27 À cet égard, il convient de rappeler que la notion de "consommateur", au sens de l'article 2, sous b), de la directive 93/13, a un caractère objectif (voir arrêt Costea, C-110/14, EU :C :2015 :538, point 21). Elle doit être appréciée au regard d'un critère fonctionnel, consistant à apprécier si le rapport contractuel en cause s'inscrit dans le cadre d'activités étrangères à l'exercice d'une profession.

28 Il incombe au juge national saisi d'un litige portant sur un contrat susceptible d'entrer dans le champ d'application de cette directive de vérifier, en tenant compte de toutes les circonstances de l'espèce et de l'ensemble des éléments de preuve, si le contractant concerné peut être qualifié de "consommateur" au sens de ladite directive (voir, en ce sens, arrêt Costea, C-110/14, EU :C :2015 :538, points 22 et 23).
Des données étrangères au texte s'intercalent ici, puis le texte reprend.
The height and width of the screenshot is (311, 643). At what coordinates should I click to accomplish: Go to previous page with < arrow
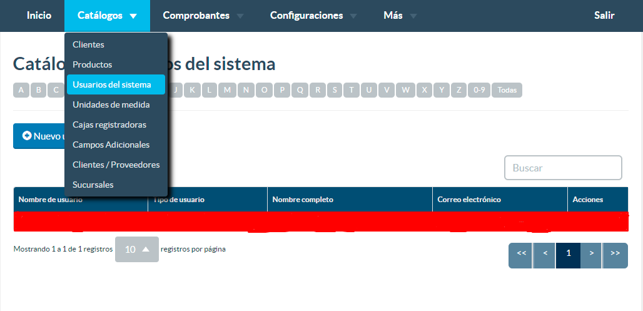click(545, 253)
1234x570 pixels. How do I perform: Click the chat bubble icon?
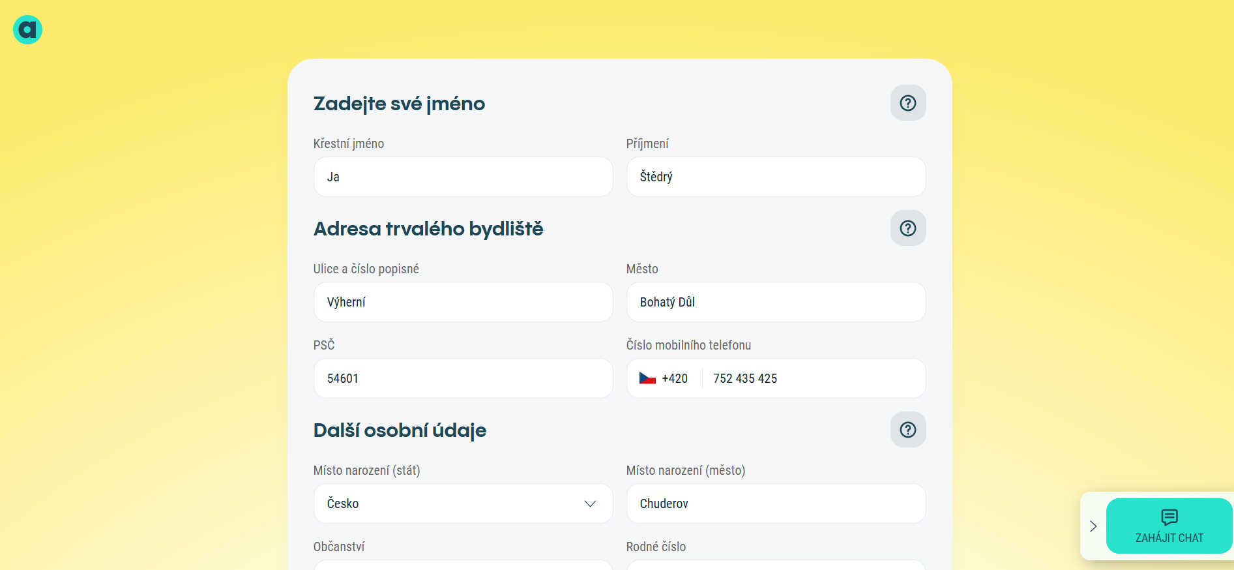coord(1169,517)
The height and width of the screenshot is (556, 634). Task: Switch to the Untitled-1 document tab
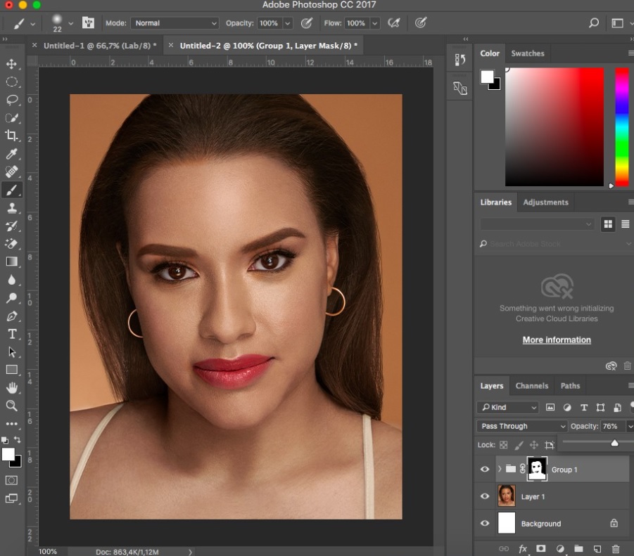coord(99,46)
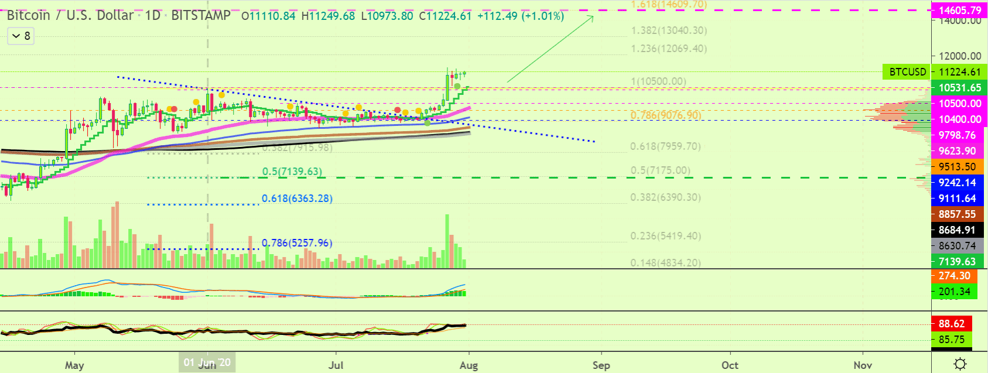The width and height of the screenshot is (988, 373).
Task: Select the red 88.62 RSI value label
Action: point(951,324)
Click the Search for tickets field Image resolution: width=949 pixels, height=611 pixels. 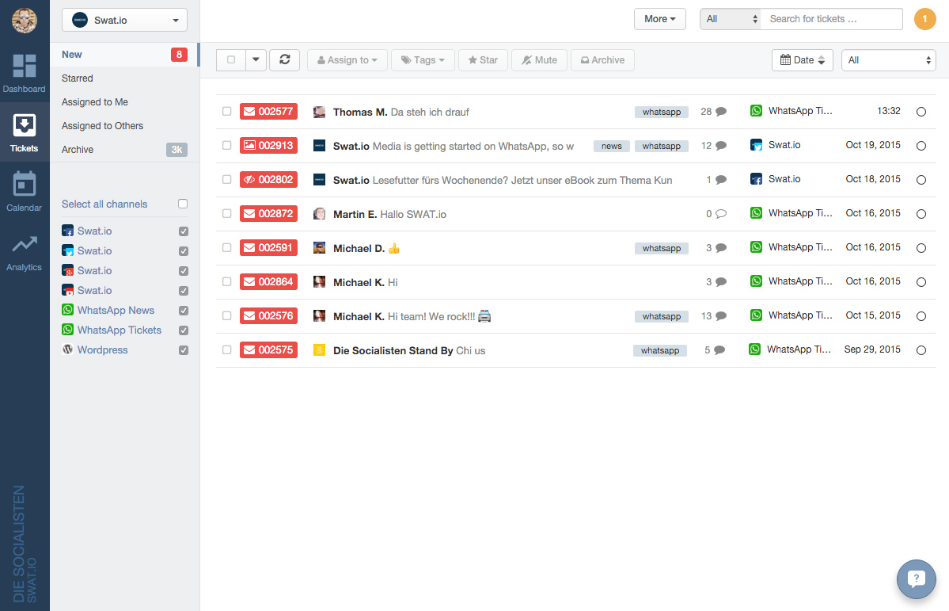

29 Dans le cas d'une personne physique qui s'est portée garante de l'exécution des obligations d'une société commerciale, il appartient ainsi au juge national d'établir si cette personne a agi dans le cadre de son activité professionnelle ou en raison de liens fonctionnels qu'elle a avec cette société, tels que la gérance de celle-ci ou une participation non négligeable à son capital social, ou si elle a agi à des fins d'ordre privé.

30 Dans ces conditions, il y a lieu de répondre aux questions posées que les articles 1er, paragraphe 1, et 2, sous b), de la directive 93/13 doivent être interprétés en ce sens que cette directive peut s'appliquer à un contrat de garantie immobilière ou de cautionnement conclu entre une personne physique et un établissement de crédit en vue de garantir les obligations qu'une société commerciale a contractées envers cet établissement dans le cadre d'un contrat de crédit, lorsque cette personne physique a agi à des fins qui n'entrent pas dans le cadre de son activité professionnelle et n'a pas de lien de nature fonctionnelle avec ladite société.

Sur les dépens

31 La procédure revêtant, à l'égard des parties au principal, le caractère d'un incident soulevé devant la juridiction de renvoi, il appartient à celle-ci de statuer sur les dépens. Les frais exposés pour soumettre des observations à la Cour, autres que ceux desdites parties, ne peuvent faire l'objet d'un remboursement.

Par ces motifs, la Cour (sixième chambre) dit pour droit :

Les articles 1er, paragraphe 1, et 2, sous b), de la directive 93/13/CEE du Conseil, du 5 avril 1993, concernant les clauses abusives dans les contrats conclus avec les consommateurs, doivent être interprétés en ce sens que cette directive peut s'appliquer à un contrat de garantie immobilière ou de cautionnement conclu entre une personne physique et un établissement de crédit en vue de garantir les obligations qu'une société commerciale a contractées envers cet établissement dans le cadre d'un contrat de crédit, lorsque cette personne physique a agi à des fins qui n'entrent pas dans le cadre de son activité professionnelle et n'a pas de lien de nature fonctionnelle avec ladite société.